> EXCERPT PROVIDED:
- - - -

EBIT Margin - is an index measuring the profitability of the Group's sales. It is calculated as the ratio of EBIT to Total operating revenues and income.

Adjusted EBIT – is a non-GAAP measure used by the Group to measure its performance. Adjusted EBIT is calculated as the algebraic sum of profit for the period before tax, financial income and expenses (including foreign exchange gains and losses and those arising from the equity method valuation of investments), amortisation, depreciation and impairments, merger & acquisition (M&A) professional services costs, MTA listing costs, tax credit for MTA listing costs, Put&Call option adjustment costs, Stock Option/Stock Grant incentive plan costs, and the amortisation of fixed assets deriving from the Purchase Price Allocation relating to acquisitions.

- - - -

> PROBLEM:
In the EBIT definitions above, can you restate the passage between "EBIT Margin - is" and "revenues and income.", inclusive, replacing "profitability" with "efficiency"?

> INFORMATION SHOWN:

- - - -

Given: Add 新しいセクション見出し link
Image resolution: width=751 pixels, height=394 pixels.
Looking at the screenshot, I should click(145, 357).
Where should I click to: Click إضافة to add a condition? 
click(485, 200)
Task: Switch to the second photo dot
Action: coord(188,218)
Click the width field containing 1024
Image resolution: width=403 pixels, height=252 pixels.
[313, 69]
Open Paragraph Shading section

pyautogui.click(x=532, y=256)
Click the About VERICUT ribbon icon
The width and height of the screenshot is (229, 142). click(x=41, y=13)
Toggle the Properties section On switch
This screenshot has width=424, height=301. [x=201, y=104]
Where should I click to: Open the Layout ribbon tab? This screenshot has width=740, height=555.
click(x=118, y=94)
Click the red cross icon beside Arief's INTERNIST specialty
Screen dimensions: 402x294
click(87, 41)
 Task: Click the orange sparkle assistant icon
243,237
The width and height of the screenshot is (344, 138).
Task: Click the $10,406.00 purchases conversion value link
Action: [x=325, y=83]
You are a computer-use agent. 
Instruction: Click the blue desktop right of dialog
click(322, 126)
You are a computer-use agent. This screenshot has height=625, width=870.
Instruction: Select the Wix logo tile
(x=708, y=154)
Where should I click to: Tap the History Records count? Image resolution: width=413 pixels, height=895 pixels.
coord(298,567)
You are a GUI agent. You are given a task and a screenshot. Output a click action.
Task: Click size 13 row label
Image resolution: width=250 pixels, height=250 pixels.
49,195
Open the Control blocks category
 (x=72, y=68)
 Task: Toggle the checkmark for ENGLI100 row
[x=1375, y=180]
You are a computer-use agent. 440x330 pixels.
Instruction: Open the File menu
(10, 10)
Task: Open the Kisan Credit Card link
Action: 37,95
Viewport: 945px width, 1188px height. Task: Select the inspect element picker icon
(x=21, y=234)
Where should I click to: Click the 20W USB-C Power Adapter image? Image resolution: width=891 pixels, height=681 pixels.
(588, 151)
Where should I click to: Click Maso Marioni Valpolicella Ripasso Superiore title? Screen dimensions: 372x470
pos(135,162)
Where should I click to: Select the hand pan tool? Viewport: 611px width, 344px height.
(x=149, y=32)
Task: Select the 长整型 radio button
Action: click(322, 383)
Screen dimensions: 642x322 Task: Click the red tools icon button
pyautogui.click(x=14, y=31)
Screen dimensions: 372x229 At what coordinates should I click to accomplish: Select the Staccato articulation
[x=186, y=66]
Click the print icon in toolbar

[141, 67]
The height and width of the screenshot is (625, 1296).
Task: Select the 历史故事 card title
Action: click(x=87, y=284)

- - - -

> REPLY TO THE TASK:
EBIT Margin - is an index measuring the efficiency of the Group's sales. It is calculated as the ratio of EBIT to Total operating revenues and income.